● **INPUT FOR THIS TASK**:
________________________________________
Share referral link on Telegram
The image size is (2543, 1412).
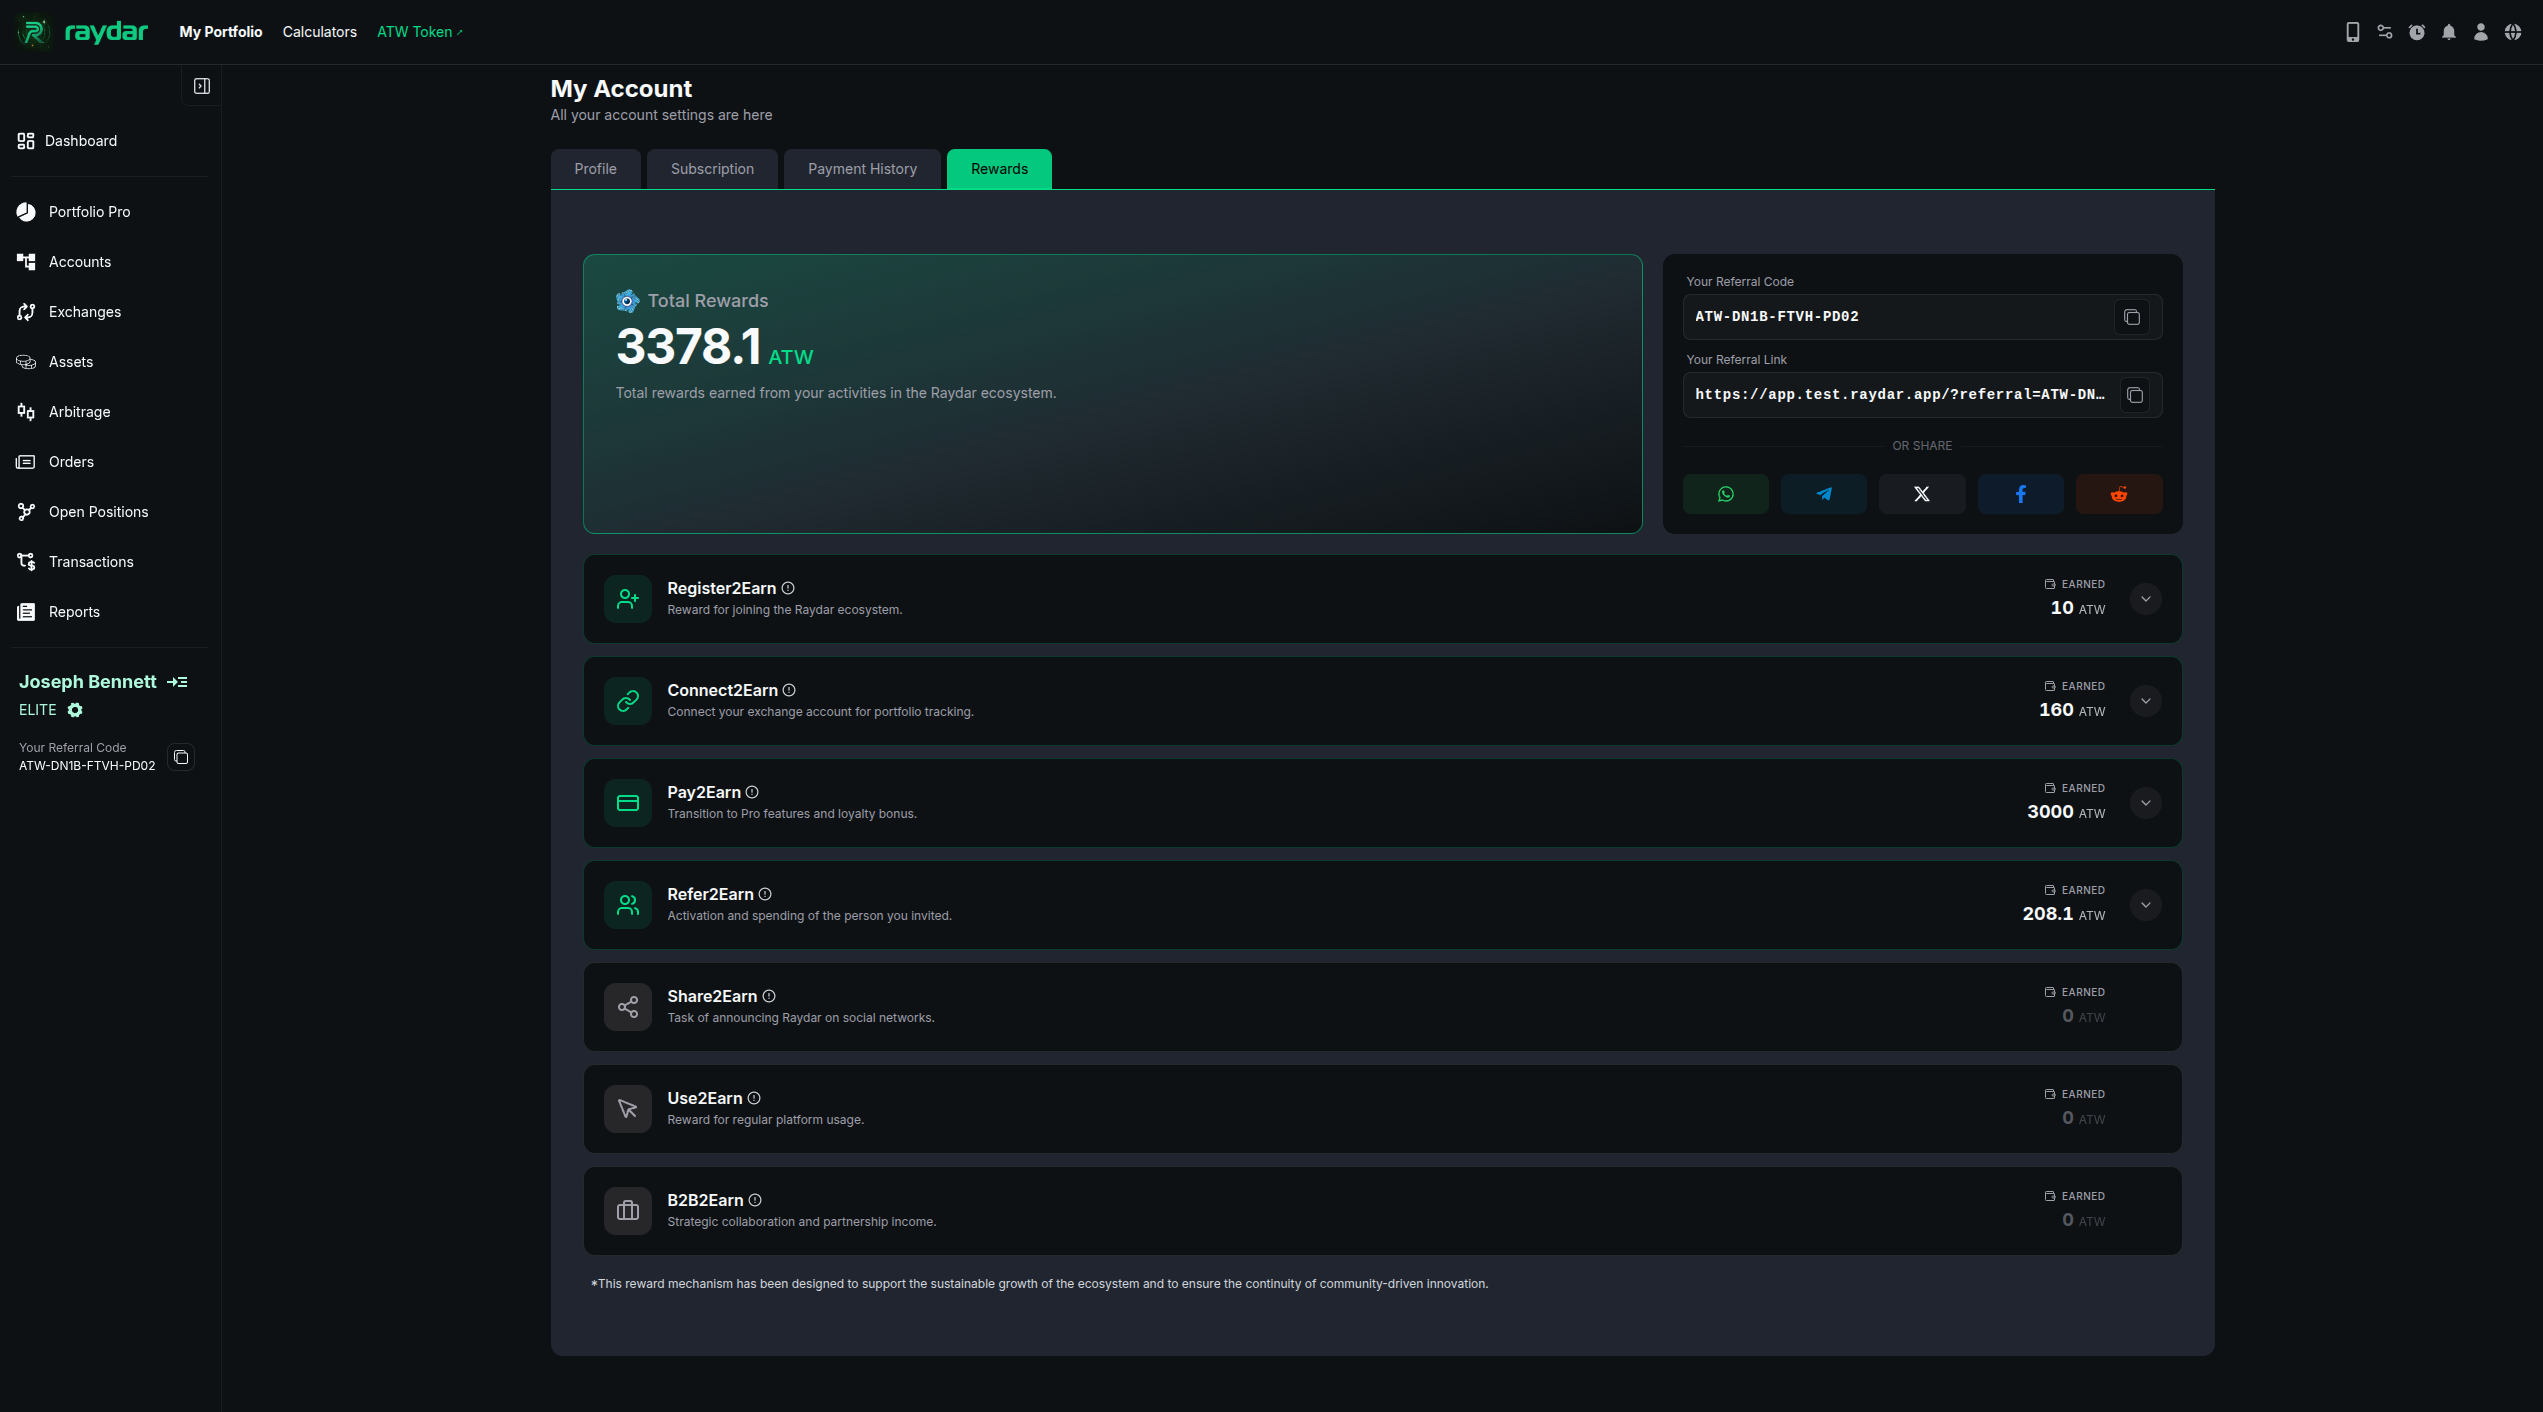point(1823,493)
________________________________________
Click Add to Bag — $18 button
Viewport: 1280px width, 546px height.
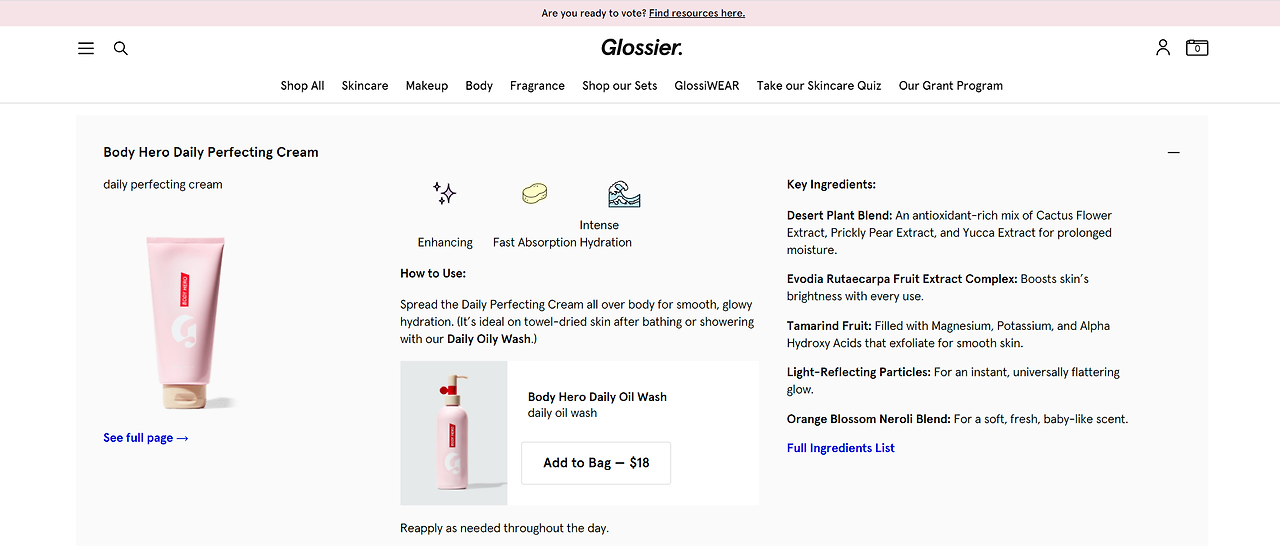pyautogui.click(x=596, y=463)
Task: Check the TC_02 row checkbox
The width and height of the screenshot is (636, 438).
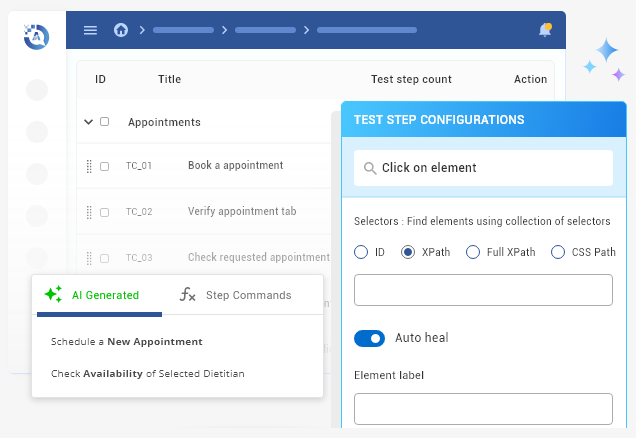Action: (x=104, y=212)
________________________________________
● **REQUIRED TASK**:
Transcribe the items line for line, starting at the line that contains "Click Add to Bag — $18 button" and stopping after the line that contains "Action: (x=104, y=212)". Omit the pictures.

● **OUTPUT**:
Click Add to Bag — $18 button
Viewport: 1280px width, 546px height.
pyautogui.click(x=596, y=463)
Task: Check the TC_02 row checkbox
The width and height of the screenshot is (636, 438).
Action: (x=104, y=212)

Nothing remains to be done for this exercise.